In order to the studies included in this selection there were some inconsistencies. First of all, the WOSCOPS trial and the AFCAPS/TexCAPS trial were used to analyze the effect of a reduction at least of 30% in LDL but these two pivotal articles showed a reduction of 20% and 25%, respectively. In fact, in the pilots’ study there were only 157 deaths from 6605 patients randomized so the study hadn’t enough statistical power to analyze the mortality endpoint. In the same direction, the selection of the SEAS study was controversial because in spite of achieves a 61% reduction in LDL, the population included hadn’t a clear indication of statin treatment in relation of ethical considerations, affecting the results in order to MACE and mortality. Also it was very polemical to include trials as SHARP or AURORA with patients on dialysis because we know this kind of treatment actives a lot of mechanisms of morbidity and mortality with independence of the LDL level. Other weak point is to analyze mortality taking into account studies that not official report it as ODYSSEY long Term and ODYSSEY COMBO I.
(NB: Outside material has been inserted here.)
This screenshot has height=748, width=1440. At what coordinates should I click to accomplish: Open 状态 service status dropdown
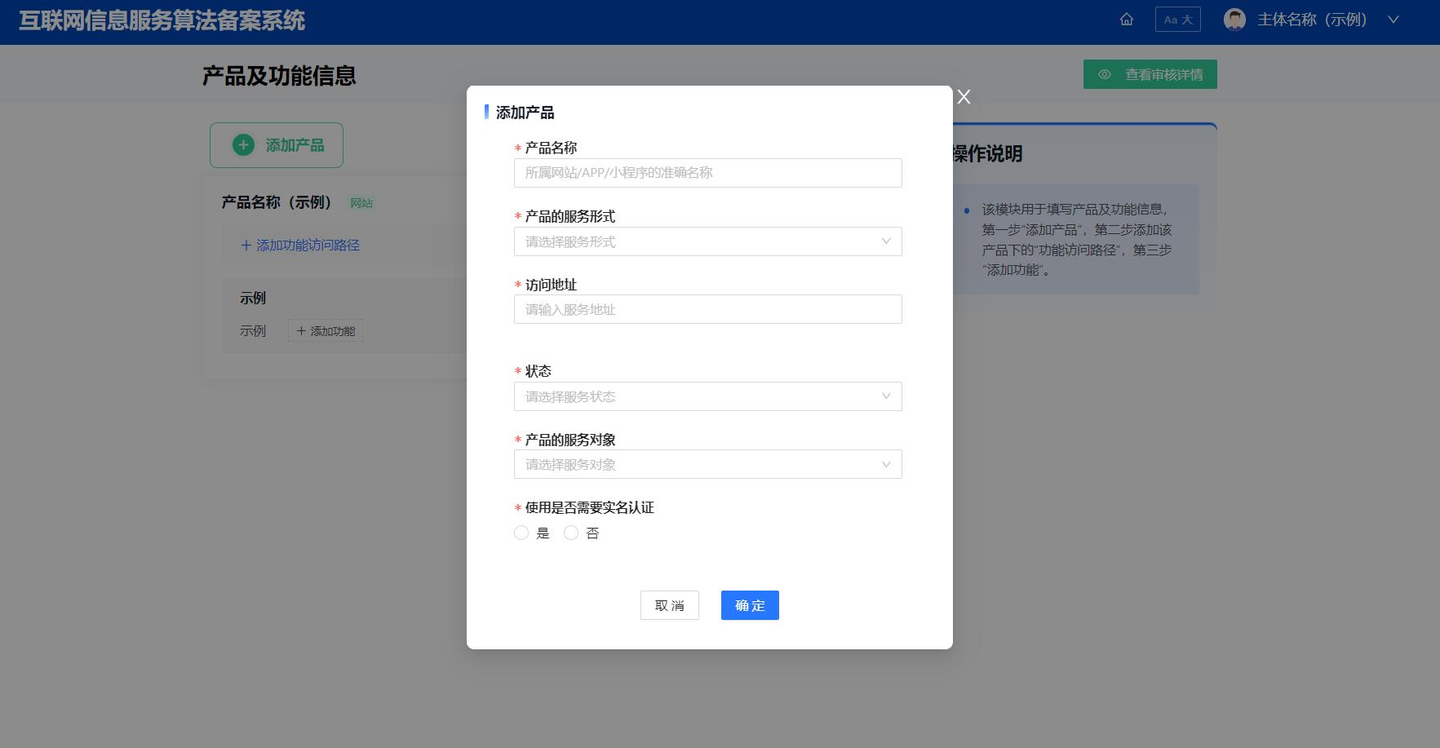coord(708,396)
On the other hand, this article enlists essays in secondary prevention like FOURIER or IMPROVE-IT but it doesn’t include the HPS –with its huge statistical weight- or PROSPER –which achieves minor coronary death in elderly patients- or PROVE-IT or TNT. This situation looks like a whimsical selection without a solid support instead of a consistent piece of evidence.
I believe LDL central role in atherosclerosis is not quit questionable as the methodology used to calculate cardiovascular risk on primary prevention population or the residual risk in patients with prior heart disease. In my opinion, this would allow us to take the cardiovascular disease as the first cause of death of the world.